_Material shown_
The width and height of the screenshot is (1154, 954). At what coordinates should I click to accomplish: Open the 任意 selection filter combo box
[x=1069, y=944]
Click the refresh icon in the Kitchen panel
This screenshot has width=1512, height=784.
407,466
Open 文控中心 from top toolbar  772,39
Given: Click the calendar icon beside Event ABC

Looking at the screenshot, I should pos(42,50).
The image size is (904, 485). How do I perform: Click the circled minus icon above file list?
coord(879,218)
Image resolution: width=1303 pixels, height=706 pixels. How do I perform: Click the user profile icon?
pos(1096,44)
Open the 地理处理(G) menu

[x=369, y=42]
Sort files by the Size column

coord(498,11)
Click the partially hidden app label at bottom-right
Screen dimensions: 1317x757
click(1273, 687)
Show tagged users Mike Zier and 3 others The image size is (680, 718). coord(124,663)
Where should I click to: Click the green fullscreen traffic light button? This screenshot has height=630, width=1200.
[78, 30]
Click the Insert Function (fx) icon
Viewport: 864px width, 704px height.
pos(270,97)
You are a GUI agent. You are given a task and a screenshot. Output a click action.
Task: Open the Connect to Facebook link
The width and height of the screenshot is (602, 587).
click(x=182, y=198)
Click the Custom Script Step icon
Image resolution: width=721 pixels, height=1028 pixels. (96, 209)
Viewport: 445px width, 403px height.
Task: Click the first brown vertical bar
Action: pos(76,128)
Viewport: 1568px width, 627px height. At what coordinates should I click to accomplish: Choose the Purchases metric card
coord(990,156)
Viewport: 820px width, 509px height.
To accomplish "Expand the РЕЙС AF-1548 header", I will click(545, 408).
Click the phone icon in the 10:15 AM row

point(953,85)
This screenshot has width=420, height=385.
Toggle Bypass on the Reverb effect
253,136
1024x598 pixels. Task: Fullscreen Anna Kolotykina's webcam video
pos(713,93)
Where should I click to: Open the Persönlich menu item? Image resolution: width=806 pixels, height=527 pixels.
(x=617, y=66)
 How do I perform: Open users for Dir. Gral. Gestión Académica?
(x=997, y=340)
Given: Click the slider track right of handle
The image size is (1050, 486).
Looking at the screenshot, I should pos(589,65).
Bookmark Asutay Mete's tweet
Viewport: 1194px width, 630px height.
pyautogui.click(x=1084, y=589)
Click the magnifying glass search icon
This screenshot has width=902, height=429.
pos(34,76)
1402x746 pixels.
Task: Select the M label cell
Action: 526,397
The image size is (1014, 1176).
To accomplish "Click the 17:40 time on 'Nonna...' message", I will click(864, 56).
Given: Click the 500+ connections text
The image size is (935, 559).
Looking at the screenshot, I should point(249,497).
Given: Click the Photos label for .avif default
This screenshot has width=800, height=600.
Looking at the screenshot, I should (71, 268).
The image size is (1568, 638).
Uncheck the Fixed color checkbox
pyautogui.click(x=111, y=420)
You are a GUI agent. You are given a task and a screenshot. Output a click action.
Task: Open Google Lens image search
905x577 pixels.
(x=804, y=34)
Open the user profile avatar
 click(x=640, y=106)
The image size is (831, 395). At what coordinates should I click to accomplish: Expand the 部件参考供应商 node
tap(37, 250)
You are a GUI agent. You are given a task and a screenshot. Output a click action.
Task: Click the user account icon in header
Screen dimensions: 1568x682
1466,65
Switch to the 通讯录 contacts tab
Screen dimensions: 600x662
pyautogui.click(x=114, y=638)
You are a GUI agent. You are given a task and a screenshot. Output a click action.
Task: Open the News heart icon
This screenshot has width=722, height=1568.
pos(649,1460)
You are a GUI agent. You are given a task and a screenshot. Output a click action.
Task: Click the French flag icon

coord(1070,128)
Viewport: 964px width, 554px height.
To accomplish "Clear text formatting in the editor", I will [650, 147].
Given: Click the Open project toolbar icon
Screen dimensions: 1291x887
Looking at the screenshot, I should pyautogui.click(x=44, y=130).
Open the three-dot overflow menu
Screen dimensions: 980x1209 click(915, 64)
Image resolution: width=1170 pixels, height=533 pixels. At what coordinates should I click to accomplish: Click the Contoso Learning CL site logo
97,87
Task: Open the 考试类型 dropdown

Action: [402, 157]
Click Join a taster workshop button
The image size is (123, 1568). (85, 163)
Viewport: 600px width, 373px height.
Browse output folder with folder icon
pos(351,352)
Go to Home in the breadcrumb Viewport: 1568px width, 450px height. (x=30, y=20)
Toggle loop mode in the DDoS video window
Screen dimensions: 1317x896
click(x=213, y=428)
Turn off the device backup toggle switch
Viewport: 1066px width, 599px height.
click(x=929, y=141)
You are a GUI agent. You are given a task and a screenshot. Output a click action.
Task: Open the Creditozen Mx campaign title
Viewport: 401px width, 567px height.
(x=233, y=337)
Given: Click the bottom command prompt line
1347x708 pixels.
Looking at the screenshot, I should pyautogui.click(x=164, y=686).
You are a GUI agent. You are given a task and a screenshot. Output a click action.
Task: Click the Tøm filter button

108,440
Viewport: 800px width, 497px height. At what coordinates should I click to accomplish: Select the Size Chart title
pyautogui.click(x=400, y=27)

_Assignment_
In the data above, start at the line that has "Image resolution: width=1303", stop after the line that has "Viewport: 820px width, 509px height.", and print every line in between exactly as it stands.

_Solution to this task_
Image resolution: width=1303 pixels, height=706 pixels. How do I perform: Click the user profile icon?
pos(1096,44)
Open the 地理处理(G) menu

[x=369, y=42]
Sort files by the Size column

coord(498,11)
Click the partially hidden app label at bottom-right
Screen dimensions: 1317x757
click(1273, 687)
Show tagged users Mike Zier and 3 others The image size is (680, 718). coord(124,663)
Where should I click to: Click the green fullscreen traffic light button? This screenshot has height=630, width=1200.
[78, 30]
Click the Insert Function (fx) icon
Viewport: 864px width, 704px height.
pos(270,97)
You are a GUI agent. You are given a task and a screenshot. Output a click action.
Task: Open the Connect to Facebook link
The width and height of the screenshot is (602, 587).
click(x=182, y=198)
Click the Custom Script Step icon
Image resolution: width=721 pixels, height=1028 pixels. (96, 209)
Viewport: 445px width, 403px height.
Task: Click the first brown vertical bar
Action: pos(76,128)
Viewport: 1568px width, 627px height. At what coordinates should I click to accomplish: Choose the Purchases metric card
coord(990,156)
Viewport: 820px width, 509px height.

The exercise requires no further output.